◆ Document:
-------

Today’s five-axis machining technology is the best proof that the machining industry is constantly growing, and there are plenty of reasons to take advantage of it. As machining technology advances, demand for complex parts is surging more than ever. This involves the utilization of machinery that is both highly efficient and accurate, and a five-axis milling machine is the perfect representation of these requirements.
The milling machines in the modern era are born to fulfill what we described above, most notably by incorporating the 5-axis technology. Five-axis milling machines allow access to all five sides of a prismatic workpiece. This piece of equipment is so prevalent these days that it is used in a wide variety of applications. Not to mention that they are obtainable at a surprisingly affordable cost.
The five-axis milling machines are characterized by the ability to work on complex parts. They are capable of generating intricate workpiece features or contours that could otherwise be accomplished with a conventional milling machine. Whether you are new to 5-axis technology or just machining in general, you are going to learn the fundamentals of the five-axis milling machines in this article – the complexity revolving around 5-aix operation and the configuration will be addressed.
The idea of “5-axis” and CNC milling machines are often tight-knit. As a matter of fact, the term typically refers to moving a part or a tool on five different CNC axes simultaneously. A three axis machining center moves a part in two directions (X and Y), while the tool moves upward and downward on the Z axis. A five-axis CNC milling machine, on the other hand, can rotate on two additional axes – A and B – which enables the cutting tool to approach a workpiece from all directions.
:: Read more : What is CNC 5 Axis Machining?
As mentioned previously, the hallmark of 5-axis machining is the ability to work on a wide spectrum of part sizes and shapes effectively. But do not let it fool you that its purpose is only to machine complex parts. While it does excel at that, any project that involves machining on all five sides of a workpiece in a single setup will require a five-axis unit. It is also not to say that a three-axis milling machine cannot get the similar job done, only that it may require two or more setups to produce the same, intricate features of the part.

-------

◆ Data block:
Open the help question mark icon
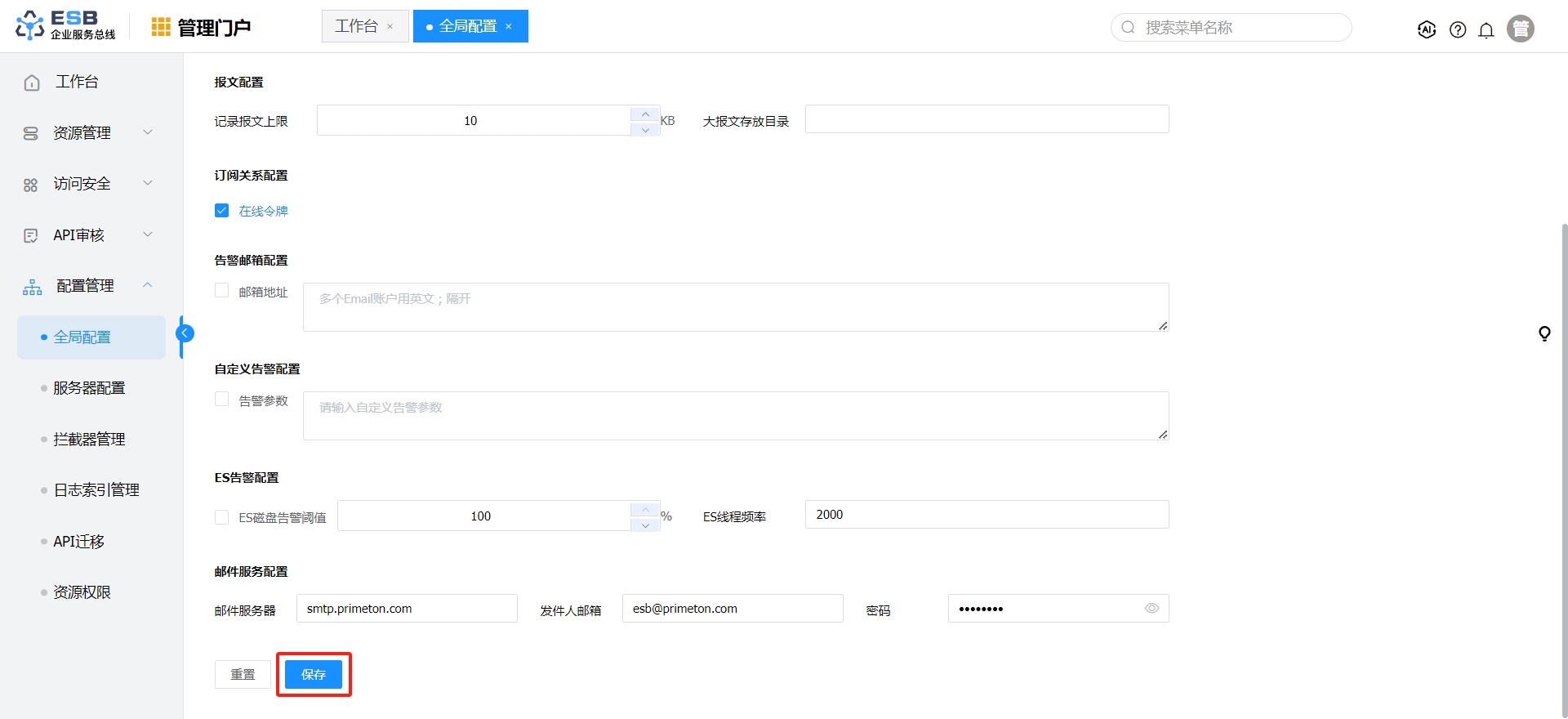Viewport: 1568px width, 719px height. (x=1458, y=29)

-------

◆ Tasks for this exercise:
(A) In the text on five-axis milling machines, which two additional axes can a five-axis CNC milling machine rotate on?
(B) Continue the text on five-axis milling machines from where it stops.

◆ Exercise responses:
(A) The A and B axes.

(B)
This leads to another reason why a five-axis milling machine is often preferred. The done-in-one approach eliminates the need for additional setups, which in turn reduces the likeliness of errors every time the part is repositioned. In a nutshell, the verdict is quite simple, a five-axis machine is superior because the operation is considerably streamlined, including the total setup, machine time, and fixturing ease.
Another popular configuration, 3+2 machining, is also able to get all five sides of a part machined, which is also why it is more often than not confused with 5-axis machining. Although both are supplemented by two additional axes, they are not exactly equal. You are often required to decide between a 3+2 and 5-axis to see which one is more profitable to your operation.
The defining difference of a 3+2 configuration is that a tiltable rotary table is adopted to achieve the two additional axes to position the workpiece, and is often a simpler and less expensive way to accomplish five-sides machining. To elaborate better, vertical machines are usually used to achieve a 3-axis setup, but over the course of technology advancement, rotary tables are implemented to grant the additional two rotary axes, resulting in a 3+2 configuration.
The prevailing advantage of adopting a 3+2 setup in a vertical milling machine is that it enables a part to be machined from all sides. As with a 5-axis configuration, additional setups are eliminated, and cycle times and costs are reduced. A 3+2 unit also uses a shorter, more robust cutting tool compared to a regular three-axis machine, resulting in superior dimensional stability.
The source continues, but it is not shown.